**PROBLEM DESCRIPTION**
Return the data below in full, matching every line exactly.

[Start of section]

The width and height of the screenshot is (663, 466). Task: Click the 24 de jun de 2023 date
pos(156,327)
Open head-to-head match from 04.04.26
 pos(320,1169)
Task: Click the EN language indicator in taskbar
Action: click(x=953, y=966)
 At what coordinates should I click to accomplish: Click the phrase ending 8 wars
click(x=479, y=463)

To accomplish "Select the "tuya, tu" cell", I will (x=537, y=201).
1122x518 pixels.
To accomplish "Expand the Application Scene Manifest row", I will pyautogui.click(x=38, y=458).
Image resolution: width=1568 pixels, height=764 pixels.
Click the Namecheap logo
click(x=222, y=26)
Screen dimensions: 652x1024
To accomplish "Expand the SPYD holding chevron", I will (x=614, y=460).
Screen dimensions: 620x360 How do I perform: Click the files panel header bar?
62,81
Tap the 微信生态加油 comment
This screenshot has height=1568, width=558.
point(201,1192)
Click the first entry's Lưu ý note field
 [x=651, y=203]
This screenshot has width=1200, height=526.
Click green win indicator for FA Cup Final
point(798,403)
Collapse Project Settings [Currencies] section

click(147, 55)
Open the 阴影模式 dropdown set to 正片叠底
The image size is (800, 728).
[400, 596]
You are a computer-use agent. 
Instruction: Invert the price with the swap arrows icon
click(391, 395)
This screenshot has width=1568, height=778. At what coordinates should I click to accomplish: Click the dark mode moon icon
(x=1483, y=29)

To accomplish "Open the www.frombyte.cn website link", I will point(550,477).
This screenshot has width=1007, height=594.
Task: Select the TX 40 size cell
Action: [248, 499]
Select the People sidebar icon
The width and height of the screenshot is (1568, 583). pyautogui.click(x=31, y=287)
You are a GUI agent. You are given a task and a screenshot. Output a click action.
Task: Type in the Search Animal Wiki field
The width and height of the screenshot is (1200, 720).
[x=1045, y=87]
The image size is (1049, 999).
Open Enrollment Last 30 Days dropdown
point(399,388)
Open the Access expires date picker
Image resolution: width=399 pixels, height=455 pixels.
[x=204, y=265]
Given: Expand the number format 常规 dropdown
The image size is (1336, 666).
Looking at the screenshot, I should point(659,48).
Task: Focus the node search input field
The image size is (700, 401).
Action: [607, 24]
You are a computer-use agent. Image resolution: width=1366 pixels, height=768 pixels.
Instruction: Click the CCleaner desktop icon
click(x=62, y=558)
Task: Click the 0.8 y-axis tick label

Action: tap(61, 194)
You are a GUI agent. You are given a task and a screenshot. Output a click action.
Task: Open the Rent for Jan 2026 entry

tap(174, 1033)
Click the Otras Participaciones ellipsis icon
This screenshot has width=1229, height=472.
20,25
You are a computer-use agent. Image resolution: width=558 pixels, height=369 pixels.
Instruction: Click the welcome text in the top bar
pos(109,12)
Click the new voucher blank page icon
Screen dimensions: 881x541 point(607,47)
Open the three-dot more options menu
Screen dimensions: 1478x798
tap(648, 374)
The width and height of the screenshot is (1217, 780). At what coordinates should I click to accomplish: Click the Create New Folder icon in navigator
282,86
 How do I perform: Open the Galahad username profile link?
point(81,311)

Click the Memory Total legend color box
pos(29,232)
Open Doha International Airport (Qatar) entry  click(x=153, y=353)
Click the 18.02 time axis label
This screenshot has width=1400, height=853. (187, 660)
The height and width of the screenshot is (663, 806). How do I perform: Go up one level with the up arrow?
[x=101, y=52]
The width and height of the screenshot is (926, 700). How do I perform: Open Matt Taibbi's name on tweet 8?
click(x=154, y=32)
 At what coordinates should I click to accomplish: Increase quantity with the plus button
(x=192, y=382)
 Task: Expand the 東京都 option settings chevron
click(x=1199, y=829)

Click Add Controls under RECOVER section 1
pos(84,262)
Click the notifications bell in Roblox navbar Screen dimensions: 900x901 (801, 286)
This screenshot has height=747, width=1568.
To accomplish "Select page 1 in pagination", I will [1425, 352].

[End of section]

**WRITTEN RESPONSE**
The width and height of the screenshot is (663, 466). Task: Click the 24 de jun de 2023 date
pos(156,327)
Open head-to-head match from 04.04.26
 pos(320,1169)
Task: Click the EN language indicator in taskbar
Action: click(x=953, y=966)
 At what coordinates should I click to accomplish: Click the phrase ending 8 wars
click(x=479, y=463)

To accomplish "Select the "tuya, tu" cell", I will (x=537, y=201).
1122x518 pixels.
To accomplish "Expand the Application Scene Manifest row", I will pyautogui.click(x=38, y=458).
Image resolution: width=1568 pixels, height=764 pixels.
Click the Namecheap logo
click(x=222, y=26)
Screen dimensions: 652x1024
To accomplish "Expand the SPYD holding chevron", I will (x=614, y=460).
Screen dimensions: 620x360 How do I perform: Click the files panel header bar?
62,81
Tap the 微信生态加油 comment
This screenshot has height=1568, width=558.
point(201,1192)
Click the first entry's Lưu ý note field
 [x=651, y=203]
This screenshot has width=1200, height=526.
Click green win indicator for FA Cup Final
point(798,403)
Collapse Project Settings [Currencies] section

click(147, 55)
Open the 阴影模式 dropdown set to 正片叠底
The image size is (800, 728).
[400, 596]
You are a computer-use agent. 
Instruction: Invert the price with the swap arrows icon
click(391, 395)
This screenshot has width=1568, height=778. At what coordinates should I click to accomplish: Click the dark mode moon icon
(x=1483, y=29)

To accomplish "Open the www.frombyte.cn website link", I will point(550,477).
This screenshot has width=1007, height=594.
Task: Select the TX 40 size cell
Action: [248, 499]
Select the People sidebar icon
The width and height of the screenshot is (1568, 583). pyautogui.click(x=31, y=287)
You are a GUI agent. You are given a task and a screenshot. Output a click action.
Task: Type in the Search Animal Wiki field
The width and height of the screenshot is (1200, 720).
[x=1045, y=87]
The image size is (1049, 999).
Open Enrollment Last 30 Days dropdown
point(399,388)
Open the Access expires date picker
Image resolution: width=399 pixels, height=455 pixels.
[x=204, y=265]
Given: Expand the number format 常规 dropdown
The image size is (1336, 666).
Looking at the screenshot, I should point(659,48).
Task: Focus the node search input field
The image size is (700, 401).
Action: [607, 24]
You are a computer-use agent. Image resolution: width=1366 pixels, height=768 pixels.
Instruction: Click the CCleaner desktop icon
click(x=62, y=558)
Task: Click the 0.8 y-axis tick label

Action: tap(61, 194)
You are a GUI agent. You are given a task and a screenshot. Output a click action.
Task: Open the Rent for Jan 2026 entry

tap(174, 1033)
Click the Otras Participaciones ellipsis icon
This screenshot has width=1229, height=472.
20,25
You are a computer-use agent. Image resolution: width=558 pixels, height=369 pixels.
Instruction: Click the welcome text in the top bar
pos(109,12)
Click the new voucher blank page icon
Screen dimensions: 881x541 point(607,47)
Open the three-dot more options menu
Screen dimensions: 1478x798
tap(648, 374)
The width and height of the screenshot is (1217, 780). At what coordinates should I click to accomplish: Click the Create New Folder icon in navigator
282,86
 How do I perform: Open the Galahad username profile link?
point(81,311)

Click the Memory Total legend color box
pos(29,232)
Open Doha International Airport (Qatar) entry  click(x=153, y=353)
Click the 18.02 time axis label
This screenshot has width=1400, height=853. (187, 660)
The height and width of the screenshot is (663, 806). How do I perform: Go up one level with the up arrow?
[x=101, y=52]
The width and height of the screenshot is (926, 700). How do I perform: Open Matt Taibbi's name on tweet 8?
click(x=154, y=32)
 At what coordinates should I click to accomplish: Increase quantity with the plus button
(x=192, y=382)
 Task: Expand the 東京都 option settings chevron
click(x=1199, y=829)

Click Add Controls under RECOVER section 1
pos(84,262)
Click the notifications bell in Roblox navbar Screen dimensions: 900x901 (801, 286)
This screenshot has height=747, width=1568.
To accomplish "Select page 1 in pagination", I will [1425, 352].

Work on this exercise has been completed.